By Sydney Owada
Indulge in the image of a breakfast table strewn with the daily newspaper, a reclining man enjoying his steamy morning coffee with his nose buried in the latest stories and kids eating up the comics section. Visualize the cliché of the paperboy’s wheels whirring as he bicycles through the neighborhood, chucking papers onto porches (and not always making his mark).
This is the romanticized view of the printed newspaper’s place in society.
Now distributors work through the night, cars stuffed full of newspapers, driving long hours to make the daily delivery to their subscribers. Back in the newsroom, there is the constant process of generating print-worthy stories and journalists striving to pursue the truth and inform the public. The newspaper as a form of tangible mass media requires this method of circulation in order to fully penetrate society with the most recent takes on events of local, national, and global scale. Print papers are a vehicle for full immersion into societal affairs, keeping readers up to date with world relations and views. The place of print media extends further than the armchairs of a suburbia viewed through a nostalgic lens. Printed press has historically carried so much power it has become the Fourth Estate of the realm. However, despite the newspaper’s global influence on the exchange of information, it may soon be engulfed in our developing digital age by its newer, sleeker counterpart: the Internet.
The rise of journalism to its status as a fourth power in society is largely due to a small number of major organizations that dominated the world of traditional press prior to the growth of non-traditional journalistic media on the Internet. The newspaper is a physical manifestation of the press as the Fourth Estate, every printed issue a representative of each news organization, serving as a collection of that organization’s daily work in one neatly folded and satisfyingly hefty folio of newsprint. It is the role of this Fourth Estate to not only inform the other three (the church, the government, and the general population), but to keep them in check as well. Journalism is ideally independent of the other Estates, though not entirely subversive due to the necessity of maintaining a respectable foothold within these sections of society. Yet, the press has the flexibility to either challenge or support the other powers; each organization’s particular stance is supported by the fact that the press has well established foundations within print media. These foundations are tangible and widespread as physical forms of the news are circulated through society, headlines catching the eye at each distribution stand and grocery store line. The paper is there in full view. There is no need to go out of your way to search for a story on your phone; the print media has done that for you by assailing all distribution points for your convenience.

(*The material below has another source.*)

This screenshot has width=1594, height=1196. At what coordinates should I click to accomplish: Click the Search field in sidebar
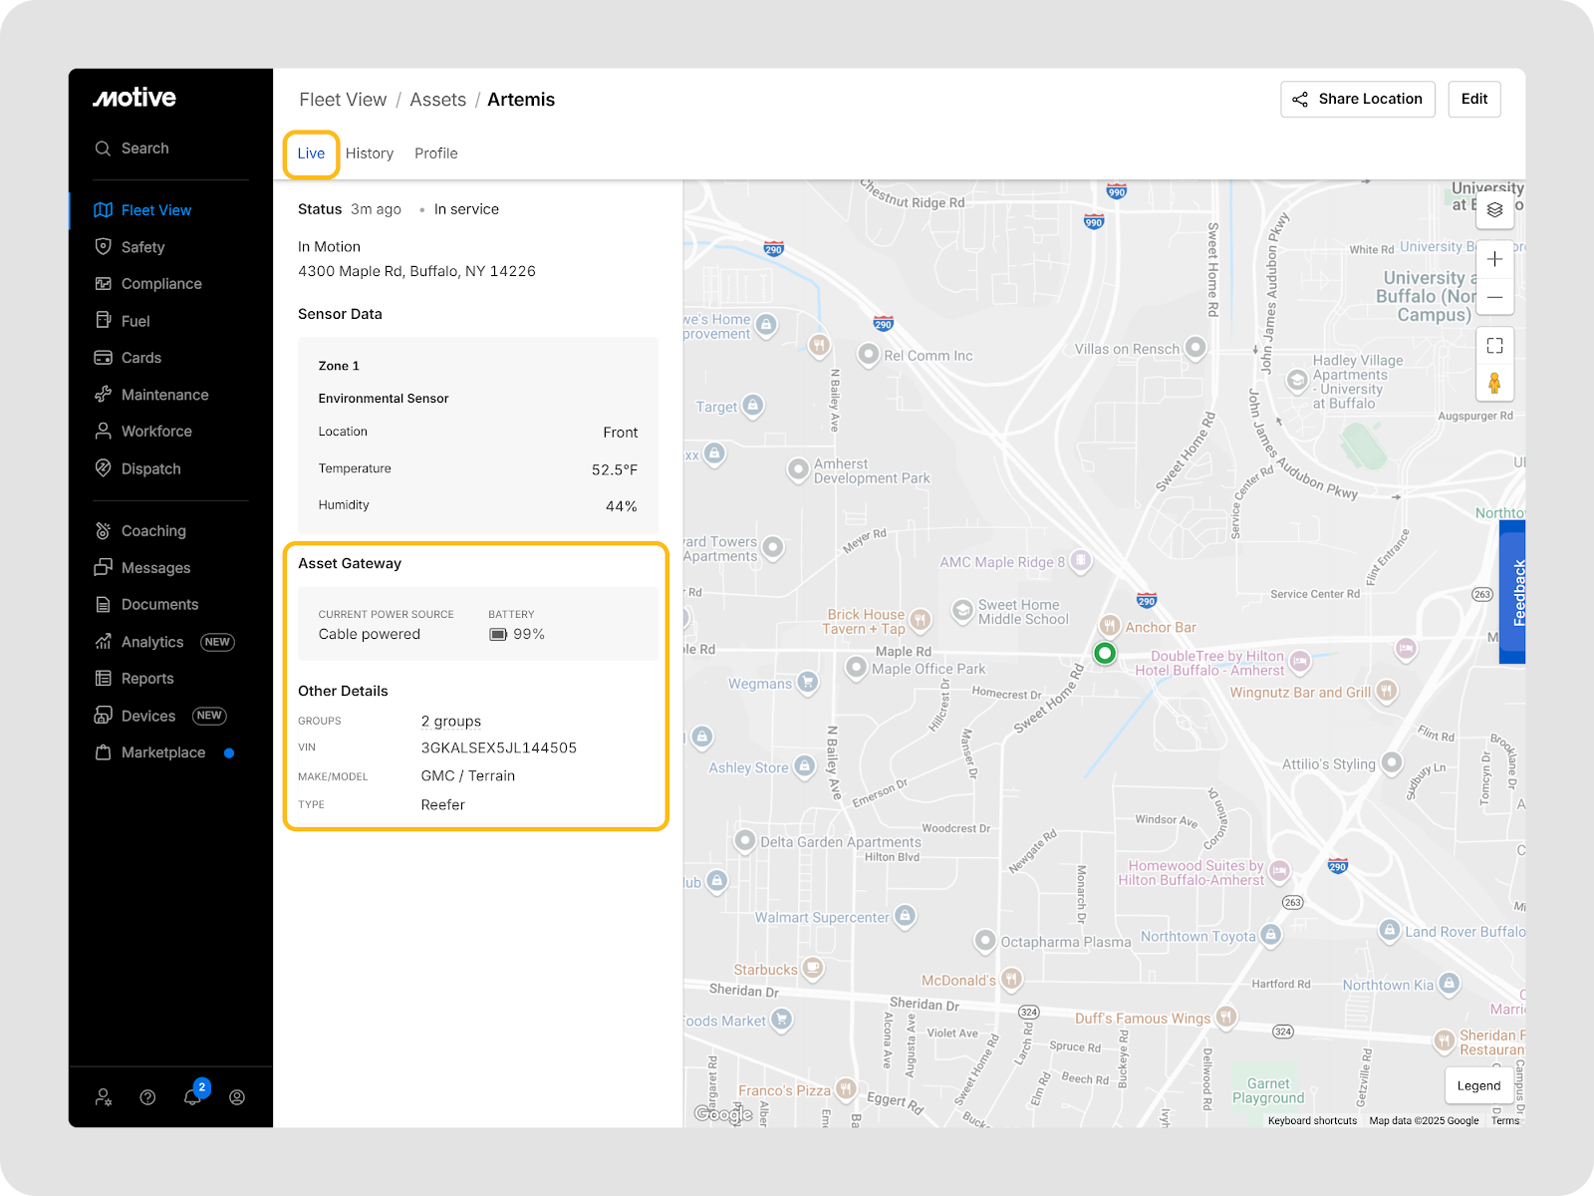click(145, 149)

For centuries, print media has been at the forefront of the exposition, excavation, and explanation of society’s daily issues. A simplified version of American history would credit the printing press with the foundation of our country due the large role it had in circulating colonial opinion despite the government’s many attempts to suppress independent papers. However, the increased dependence on technology in the expansion of media has turned this centuries-old process into an industry warped by the reliance on sound bite-like chunks of information that give way to the shallow understanding of a deeper story. This is not to say that technology is destroying journalism — it is in truth cultivating a culture that is widely receptive to the press due to increased accessibility through developments such as online editions of print newspapers and increased opportunities for global dialogue. This dialogue occurs in the realm of the fifth social power which is almost entirely dependent on the Internet. The Fifth Estate, created in the spirit of 1960s counterculture and its strings of underground newspapers, is the unruly, minimally supervised child of the Fourth Estate. This fifth power is a community of networked individuals who are empowered by the Internet and utilize tools such as blog and social media to check the other Estates; this group forms a niche similar to that of the Fourth Estate at the time of its emergence in society and holds a similar sway as it influences policy-making processes, grassroots movements, and even fundraising.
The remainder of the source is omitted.